Arte: editora de Histori-se

Padre quer escolas para meninas

Os primeiros seis jesuítas chegaram ao Brasil com o governador-geral Tomé de Souza (1549).

O grupo era chefiado pelo Padre Manoel de Nóbrega.

Ao questionamento sobre quem instruir, tinham resposta objetiva:

  • oferecer o catecismo a meninos e meninas, indígenas e descendentes de colonos;
  • instruir meninos, indígenas e filhos de colonos, nas primeiras letras.
Um pedido estranho para o europeu

Essa resposta perdeu sua certeza, por volta de 1552. Por quê?
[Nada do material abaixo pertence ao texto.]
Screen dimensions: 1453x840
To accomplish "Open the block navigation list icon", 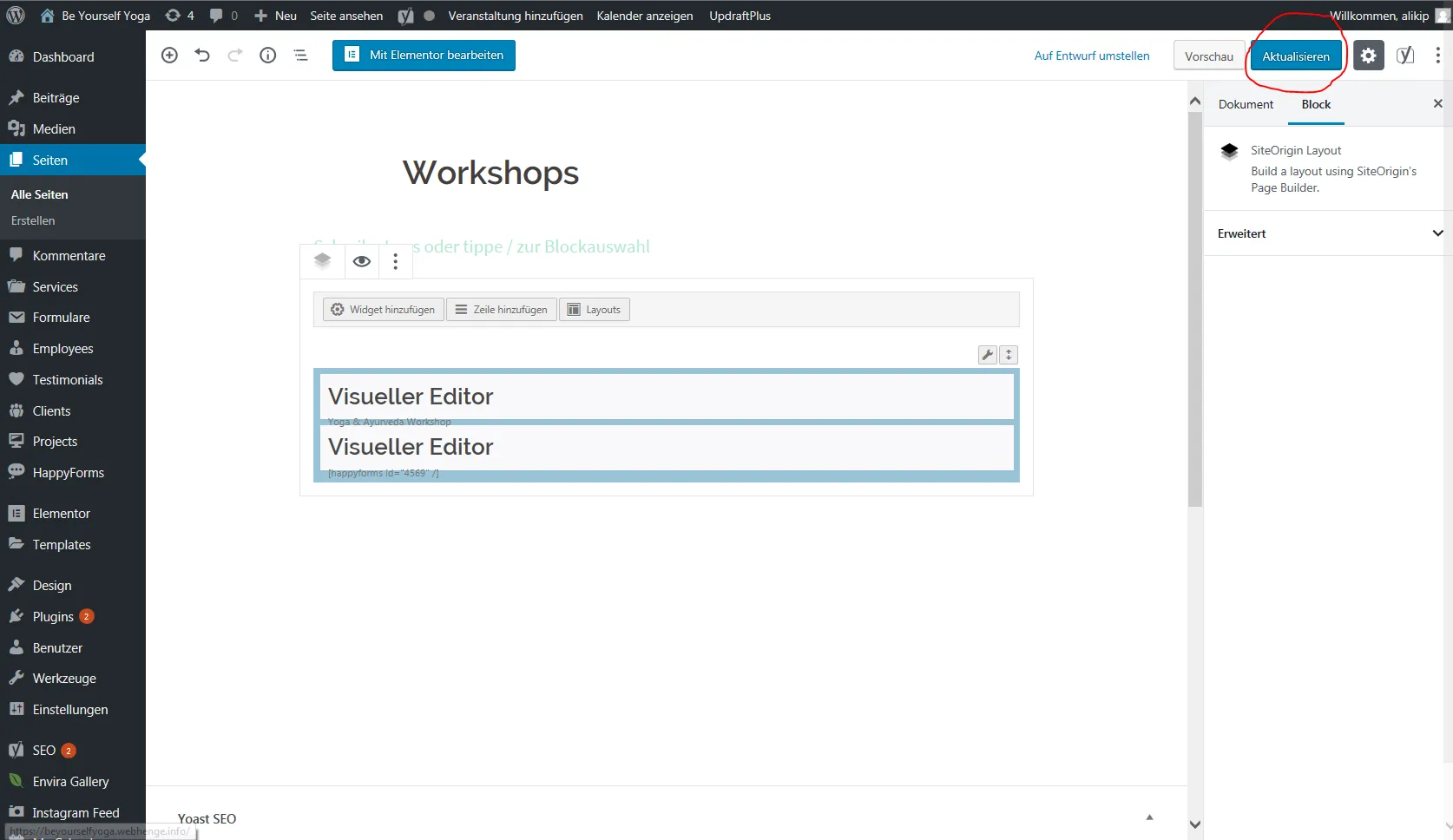I will 301,56.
Alguns dos indígenas, que tinham seus filhos instruídos pelos jesuítas, não compreendiam o porquê da exclusão das meninas do ensino da leitura e da escrita.

Eles solicitaram igual acesso à instrução para os dois sexos.

Padre Manoel da Nóbrega quer escolas para meninas.

O Padre Manoel da Nóbrega refletiu sobre as vantagens da oferta da instrução básica para ambos os sexos, no contexto do projeto de colonização e cristianização dos povos que aqui viviam.

Convencido de que essa era uma boa ideia, buscou o apoio de Tomé de Sousa e, ainda, recorreu à Rainha Catarina para conseguir autorização para ministrar, além da catequese, o ensino das primeiras letras às meninas.

O Padre, também, buscou o apoio da Ordem dos jesuítas.

Observe um trecho do texto de uma carta de sua autoria, datada de 12 de junho de 1561, endereçada a Diogo Láinez, Padre Geral da Companhia de Jesus:

[…] Eu não teria por desacertado […] a casa de meninas dos gentios,
de que tivessem cargo mulheres Virtuosas, com as quais depois casassem estes moços que doutrinássemos
(LEITE, 1938, p. 111)
“.

D. João III e a Companhia de Jesus proibiram a realização de tal intento.

A educação feminina não era valorizada na Corte Portuguesa.

Portugal, nessa época, não tinha um sistema de ensino sólido.
As escolas portuguesas – equivalentes às escolas brasileiras de ler, escrever e contar – eram poucas e destinadas, somente, ao público masculino.

As escolas particulares atendiam aos filhos da nobreza e as ‘de misericórdia’ , aos órfãos.

Apenas no ano de 1815, é que foi permitida a criação de escolas femininas na cidade de Lisboa.

Pense.

A metrópole não valorizava a instrução feminina. Como enxergaria sua importância para mulheres que viviam na Colônia?

Arte: editora de Histori-se (com auxílio de IA*)

Nota

Povos indígenas e História da Educação

Quando os europeus chegaram ao continente americano encontraram diversos e diferentes povos vivendo nessas terras.

Não podemos desconsiderar suas presenças, resistências, influências culturais e processos de aculturação quando refletimos sobre a História da Educação na América.